Skutki blokady Nord Stream 1 są odczuwalne w Polsce. W związku problemami, Niemcy ograniczyły dostawy gazu do naszego kraju. Tym samym Polska nie może liczyć na przesył błękitnego paliwa ani ze wschodu, ani z zachodu.

Do tej pory Niemcy otrzymywali błękitne paliwo biegnącym z Rosji po dnie Bałtyku gazociągiem Nordstream. Część tego gazu potem odsprzedawali Polsce. Po blokadzie gazociągu naszym sąsiadom zaczęło brakować paliwa i stąd ograniczenie dostaw do Polski.

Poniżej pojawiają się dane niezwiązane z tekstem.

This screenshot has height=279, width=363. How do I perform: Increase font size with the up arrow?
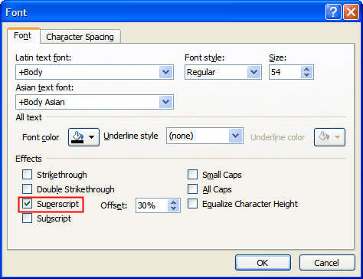[x=306, y=69]
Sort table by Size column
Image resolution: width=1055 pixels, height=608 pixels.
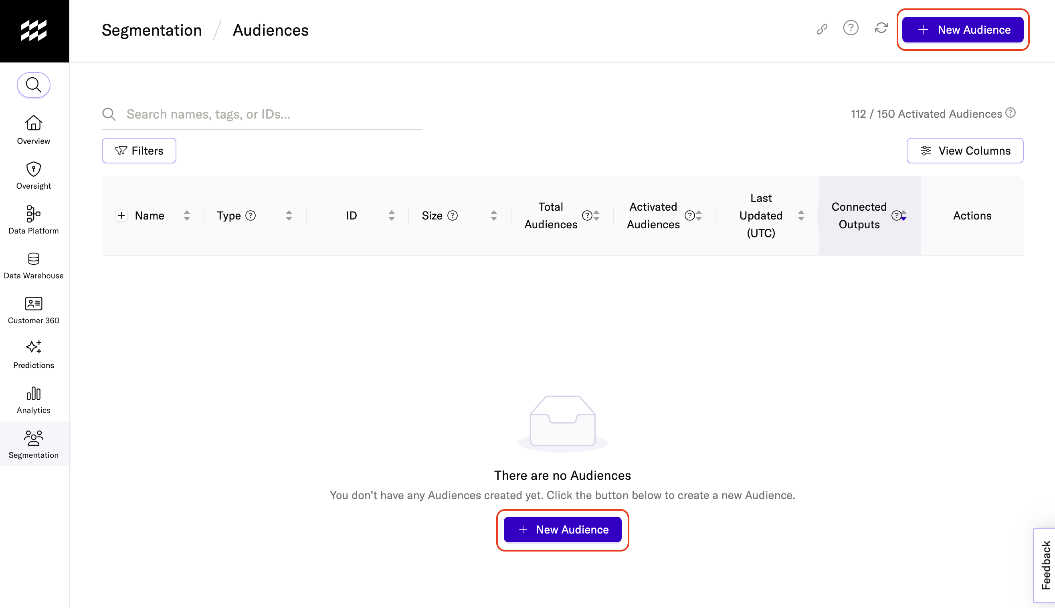click(493, 215)
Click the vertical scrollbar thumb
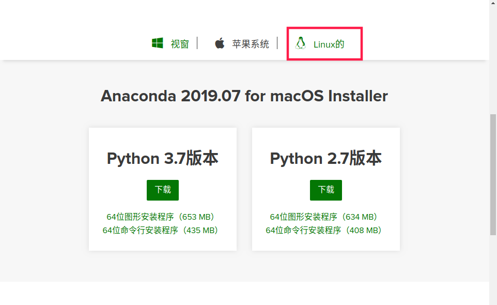 493,175
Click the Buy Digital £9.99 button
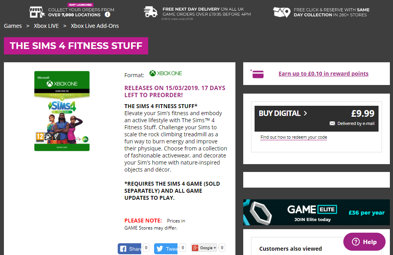Viewport: 393px width, 255px height. [317, 118]
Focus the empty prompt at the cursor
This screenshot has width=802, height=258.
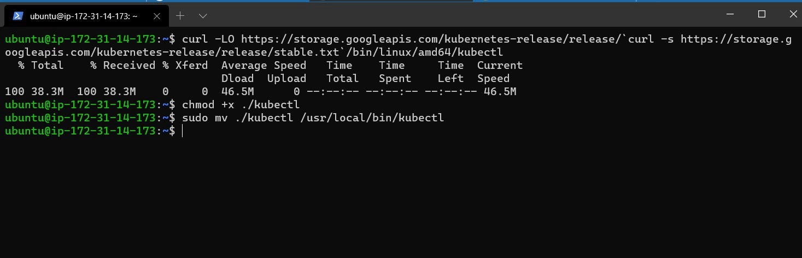pyautogui.click(x=182, y=131)
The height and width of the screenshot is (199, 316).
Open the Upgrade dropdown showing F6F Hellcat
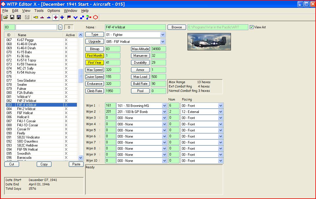click(162, 42)
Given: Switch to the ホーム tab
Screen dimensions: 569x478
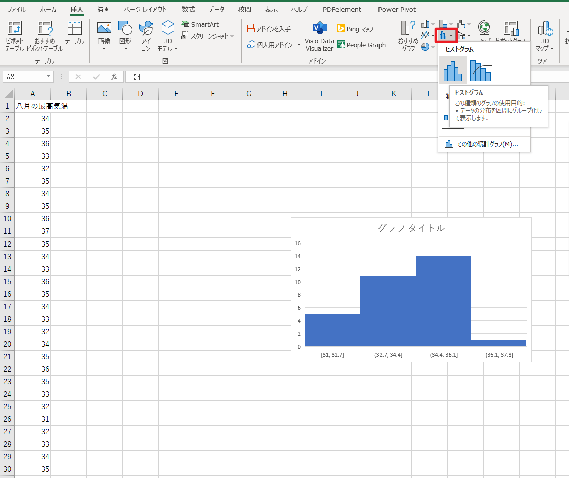Looking at the screenshot, I should 48,9.
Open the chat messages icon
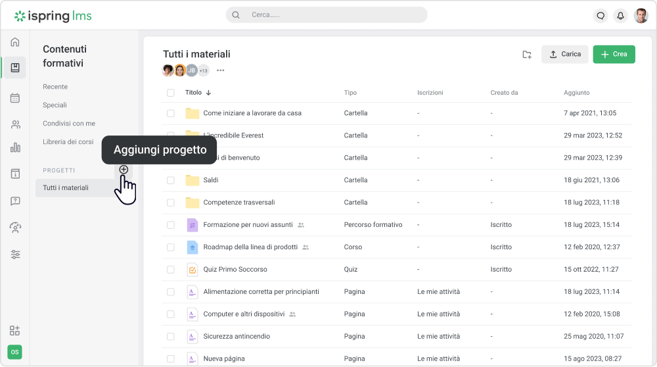 [600, 16]
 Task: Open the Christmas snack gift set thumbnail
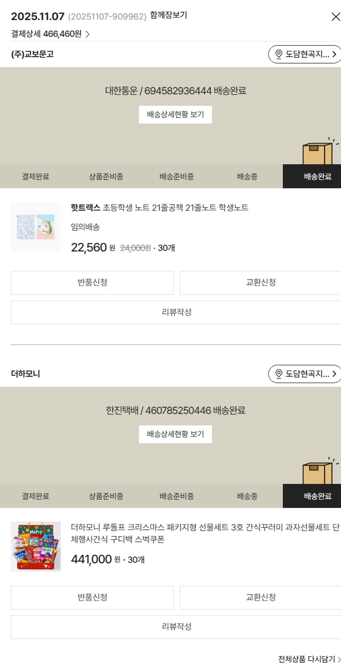tap(35, 547)
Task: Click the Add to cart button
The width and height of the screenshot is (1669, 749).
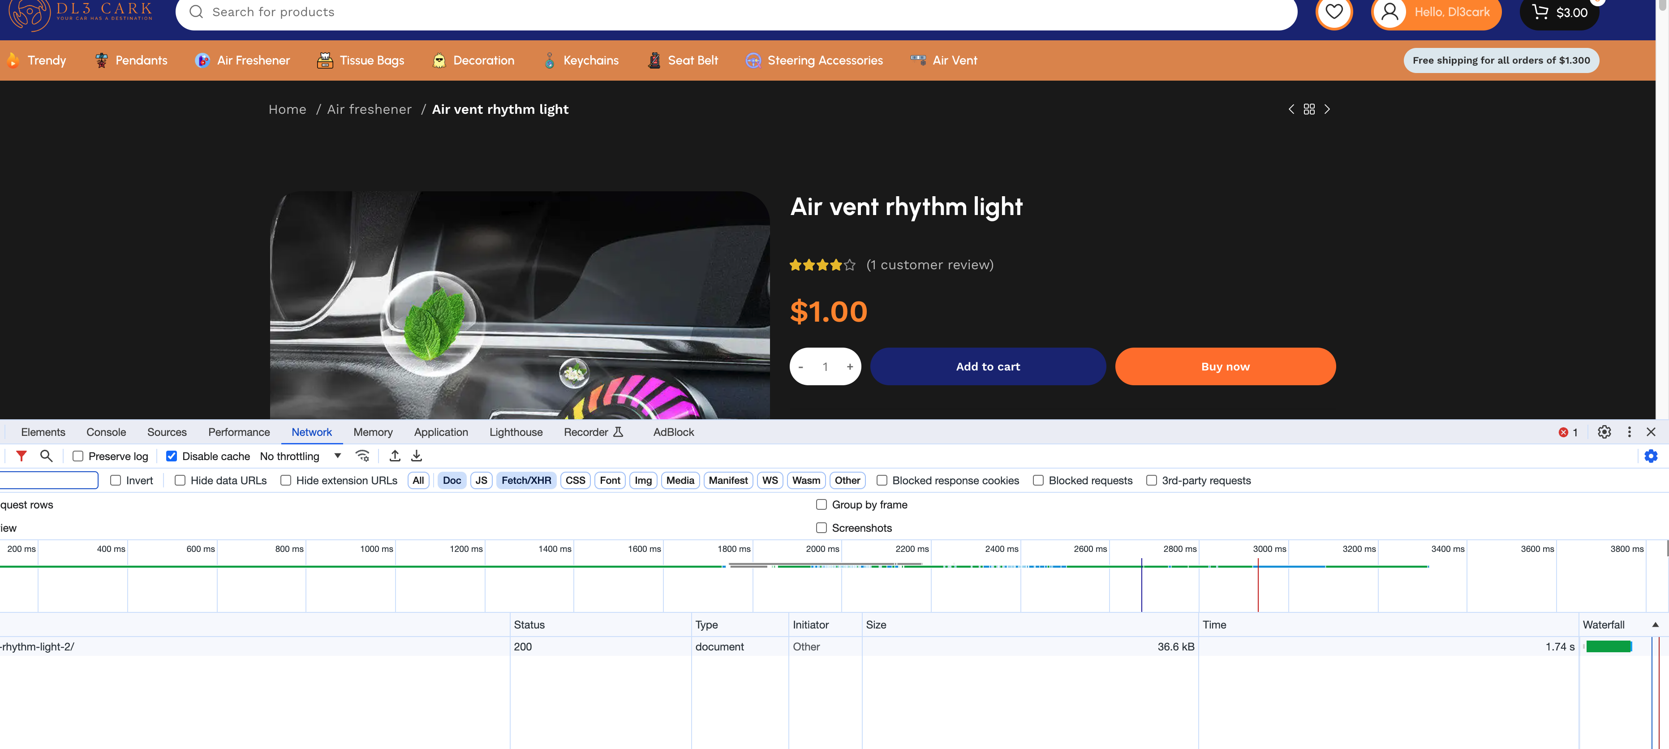Action: (x=987, y=367)
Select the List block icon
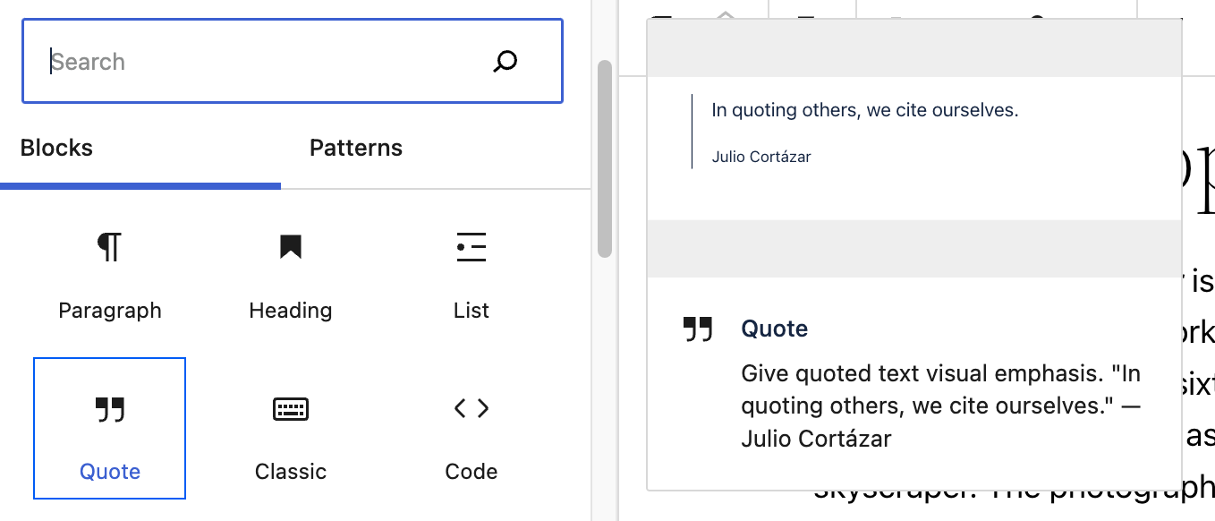This screenshot has height=521, width=1215. point(471,247)
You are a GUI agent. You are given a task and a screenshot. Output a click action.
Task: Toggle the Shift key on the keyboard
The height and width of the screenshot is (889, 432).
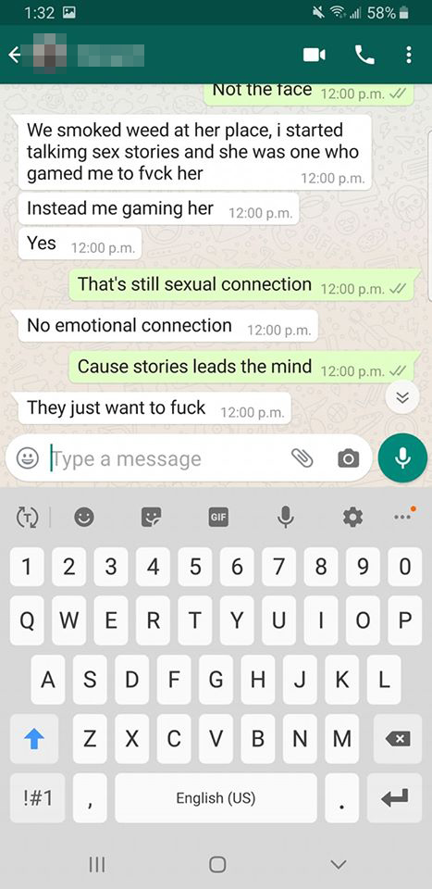(x=34, y=738)
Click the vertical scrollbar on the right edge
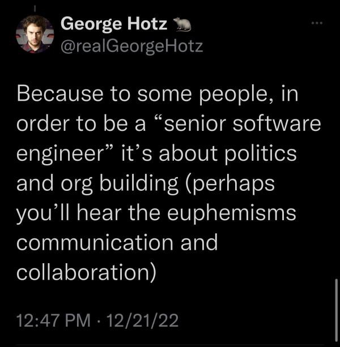Image resolution: width=340 pixels, height=347 pixels. 336,310
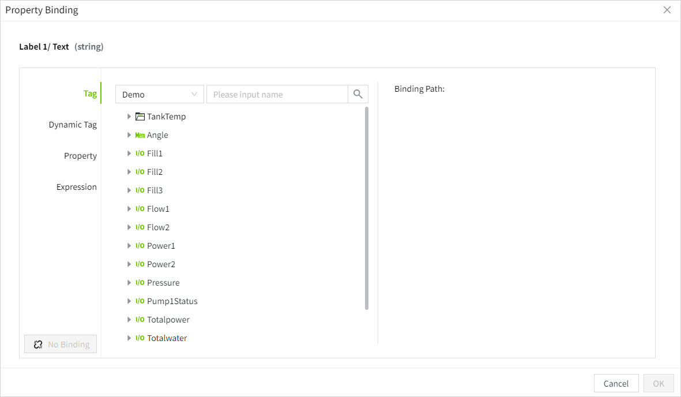Switch to the Dynamic Tag tab

click(73, 125)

W tej sytuacji Polska musi czerpać gaz z własnych magazynów, które teraz wypełnione są w 99 procentach. Do kraju gaz sprowadzany jest też statkami na przykład z krajów arabskich. Polska ma też krajowe wydobycie. Sytuacje ma też poprawić uruchomienie gazociągu Baltic Pipe, który już za miesiąc ma nas połączyć ze Skandynawią.

Do domów gazu nam nie zabraknie. Ale niestety realne są ograniczenia dla wielkich zakładów przemysłowych - zauważa dziennikarz RMF FM Krzysztof Berenda.